Biological Functional and Pathway Analysis: we have software from Ingenuity Systems (IPA) that can analyze your expression data to ascertain the top biological functions and pathways associated with them.

Biological Literature Survey: we have software from Acumenta (Literature Lab) that helps perform data mining tasks on experimentally derived gene lists.

miRNA target prediction: we use in house software and open source software such as TargetScan, miRanda for detecting genomic targets for miRNAs.

Transcription Factor Binding Site Prediction: we use in house software and open source software such as MEME, Homer, PGMotifScan to identify protein DNA interaction sites.

University of Missouri

Informatics Institute: MUII’s mission has three components: education, research, and outreach. To have a global impact in advancing computational research in biology and medicine, the stakeholders across the University of Missouri System believe it is critical to the mission of the university and the development of the community to offer a doctoral program in informatics, build an international-level research program, and service to scientific communities for informatics needs. For information on the Core Faculty, see: http://muii.missouri.edu/people.php  MU faculty and students have developed a wide array of informatics tools and databases. Please see the listing at: http://muii.missouri.edu/resources.php

Informatics Research Core Facility: The mission of the IRCF is to facilitate research and education through the development of computational resources. Computational resource development ranges from software creation to database design to hardware configuration consulting. IRCF staff members are skilled in these activities and are available for a range of services. The IRCF is committed to serving the informatics needs of the research community. Learn more at http://ircf.RNet.missouri.edu:8000/.

Bioinformatics Consortium: The University of Missouri Bioinformatics Consortium (UMBC) maintains a high performance computing, networking and storage infrastructure to support research across the UM-System. The UMBC provides centralized, high capacity data storage and analytical tools that can be used over high-speed Internet2 connections in support of research. The UMBC coordinates the provision of high-performance computational systems to analyze massive sets of data, very large storage devices to house major data collections, high speed networking services to facilitate location independent access and collaboration among investigators, software applications supporting system-wide computation research and technical support staff. Scalable high capacity storage is available to house many widely used and specialized genomic databases and analysis tools and packages to support the analysis needs of the research community. These systems, and various specialized laboratory equipment (e.g., high throughput sequencing systems and electron microscope), are connected via the 10G research network that is accessible to all four University campuses as well as the national Internet2 network and other international networks widely used by the higher education research community.
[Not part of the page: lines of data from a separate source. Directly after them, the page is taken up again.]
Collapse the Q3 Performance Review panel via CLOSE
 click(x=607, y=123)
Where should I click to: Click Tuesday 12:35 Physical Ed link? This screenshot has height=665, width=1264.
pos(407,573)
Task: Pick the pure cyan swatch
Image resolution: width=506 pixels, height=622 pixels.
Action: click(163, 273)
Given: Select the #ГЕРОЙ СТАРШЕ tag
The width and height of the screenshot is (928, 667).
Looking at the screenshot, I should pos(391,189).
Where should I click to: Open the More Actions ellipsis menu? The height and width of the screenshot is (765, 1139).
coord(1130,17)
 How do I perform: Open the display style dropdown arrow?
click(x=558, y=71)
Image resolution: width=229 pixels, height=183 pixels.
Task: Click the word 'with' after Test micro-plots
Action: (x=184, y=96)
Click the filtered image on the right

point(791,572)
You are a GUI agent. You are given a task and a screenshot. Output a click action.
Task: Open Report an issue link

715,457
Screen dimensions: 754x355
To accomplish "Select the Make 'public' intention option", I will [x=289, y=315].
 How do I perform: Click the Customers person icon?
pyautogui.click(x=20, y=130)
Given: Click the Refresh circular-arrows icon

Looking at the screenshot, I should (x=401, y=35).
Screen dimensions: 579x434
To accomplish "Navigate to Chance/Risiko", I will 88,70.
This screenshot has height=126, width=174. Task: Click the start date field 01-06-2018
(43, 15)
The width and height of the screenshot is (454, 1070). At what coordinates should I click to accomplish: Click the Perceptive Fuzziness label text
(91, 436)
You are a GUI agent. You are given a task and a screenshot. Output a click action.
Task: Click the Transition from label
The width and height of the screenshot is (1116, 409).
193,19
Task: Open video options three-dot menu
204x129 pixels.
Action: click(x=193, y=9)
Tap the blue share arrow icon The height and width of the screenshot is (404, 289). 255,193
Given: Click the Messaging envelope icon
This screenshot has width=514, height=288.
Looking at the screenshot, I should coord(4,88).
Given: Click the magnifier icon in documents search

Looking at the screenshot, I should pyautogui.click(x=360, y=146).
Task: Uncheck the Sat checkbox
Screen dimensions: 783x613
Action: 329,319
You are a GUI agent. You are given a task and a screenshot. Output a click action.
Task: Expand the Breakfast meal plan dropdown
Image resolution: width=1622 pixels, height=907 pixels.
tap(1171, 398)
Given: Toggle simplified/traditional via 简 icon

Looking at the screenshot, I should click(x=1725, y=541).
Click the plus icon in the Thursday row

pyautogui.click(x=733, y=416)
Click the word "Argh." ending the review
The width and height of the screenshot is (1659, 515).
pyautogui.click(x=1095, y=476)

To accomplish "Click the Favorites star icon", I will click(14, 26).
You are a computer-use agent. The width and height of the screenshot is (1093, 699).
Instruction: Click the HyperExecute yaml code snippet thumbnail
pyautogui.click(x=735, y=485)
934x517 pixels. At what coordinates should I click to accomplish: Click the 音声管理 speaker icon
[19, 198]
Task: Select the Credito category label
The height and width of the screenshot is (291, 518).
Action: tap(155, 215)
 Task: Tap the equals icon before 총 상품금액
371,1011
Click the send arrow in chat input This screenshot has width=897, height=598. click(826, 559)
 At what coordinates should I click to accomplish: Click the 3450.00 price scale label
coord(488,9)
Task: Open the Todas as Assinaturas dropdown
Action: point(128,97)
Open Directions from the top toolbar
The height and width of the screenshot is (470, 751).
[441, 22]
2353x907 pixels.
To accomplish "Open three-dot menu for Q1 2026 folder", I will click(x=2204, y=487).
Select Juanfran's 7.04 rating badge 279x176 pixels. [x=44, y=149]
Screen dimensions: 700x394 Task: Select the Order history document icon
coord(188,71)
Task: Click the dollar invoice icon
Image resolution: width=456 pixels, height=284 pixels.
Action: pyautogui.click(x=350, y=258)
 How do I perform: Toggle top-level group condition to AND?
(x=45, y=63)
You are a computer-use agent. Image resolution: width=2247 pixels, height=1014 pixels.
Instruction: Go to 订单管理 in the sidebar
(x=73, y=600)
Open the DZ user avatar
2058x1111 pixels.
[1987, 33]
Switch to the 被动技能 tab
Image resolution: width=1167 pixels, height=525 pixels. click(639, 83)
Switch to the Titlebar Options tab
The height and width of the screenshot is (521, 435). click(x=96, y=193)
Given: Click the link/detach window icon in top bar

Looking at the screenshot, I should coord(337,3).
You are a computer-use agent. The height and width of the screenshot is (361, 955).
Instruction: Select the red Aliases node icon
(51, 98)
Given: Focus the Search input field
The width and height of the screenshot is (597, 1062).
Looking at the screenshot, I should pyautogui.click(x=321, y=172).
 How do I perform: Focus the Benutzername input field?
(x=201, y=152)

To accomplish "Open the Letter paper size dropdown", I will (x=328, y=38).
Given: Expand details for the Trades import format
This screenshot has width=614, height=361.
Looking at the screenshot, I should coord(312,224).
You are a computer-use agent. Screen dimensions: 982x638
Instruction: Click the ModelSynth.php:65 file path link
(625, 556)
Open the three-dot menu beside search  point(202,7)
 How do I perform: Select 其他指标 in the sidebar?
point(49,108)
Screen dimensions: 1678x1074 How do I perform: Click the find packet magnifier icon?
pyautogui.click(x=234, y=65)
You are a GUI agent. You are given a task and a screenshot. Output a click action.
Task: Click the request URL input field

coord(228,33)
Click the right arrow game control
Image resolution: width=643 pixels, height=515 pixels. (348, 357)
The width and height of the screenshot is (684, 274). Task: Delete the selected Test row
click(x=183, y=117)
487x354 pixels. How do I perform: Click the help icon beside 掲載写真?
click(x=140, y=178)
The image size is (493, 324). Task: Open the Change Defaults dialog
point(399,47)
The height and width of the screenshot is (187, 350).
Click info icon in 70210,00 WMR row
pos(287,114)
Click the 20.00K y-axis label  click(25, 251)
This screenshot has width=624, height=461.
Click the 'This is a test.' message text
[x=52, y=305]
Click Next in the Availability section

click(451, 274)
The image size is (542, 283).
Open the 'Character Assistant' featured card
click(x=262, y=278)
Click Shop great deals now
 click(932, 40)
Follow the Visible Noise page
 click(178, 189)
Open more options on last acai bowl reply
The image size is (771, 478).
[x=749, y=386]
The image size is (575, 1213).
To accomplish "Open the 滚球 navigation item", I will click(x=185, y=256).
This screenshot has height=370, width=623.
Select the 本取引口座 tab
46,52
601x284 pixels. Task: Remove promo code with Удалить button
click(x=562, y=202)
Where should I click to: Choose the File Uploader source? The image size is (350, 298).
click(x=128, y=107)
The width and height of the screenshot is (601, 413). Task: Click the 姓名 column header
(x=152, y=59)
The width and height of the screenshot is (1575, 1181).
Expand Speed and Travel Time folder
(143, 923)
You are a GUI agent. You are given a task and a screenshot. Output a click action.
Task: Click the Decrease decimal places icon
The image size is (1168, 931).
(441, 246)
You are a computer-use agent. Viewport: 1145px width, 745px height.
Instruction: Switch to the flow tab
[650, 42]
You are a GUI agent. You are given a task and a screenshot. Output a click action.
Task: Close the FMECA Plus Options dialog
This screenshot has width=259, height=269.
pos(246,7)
For more information, see: http://umbc.rnet.missouri.edu/

MU is acquiring additional HPC resources. A significant upgrade to the ‘general purpose’ HPC cluster has been purchased, and will be installed in the weeks ahead. In addition, a cluster to meet the high-memory requirements of MU’s genomics researchers will be purchased soon. In addition, funds have been provided to purchase additional disk storage for research computing.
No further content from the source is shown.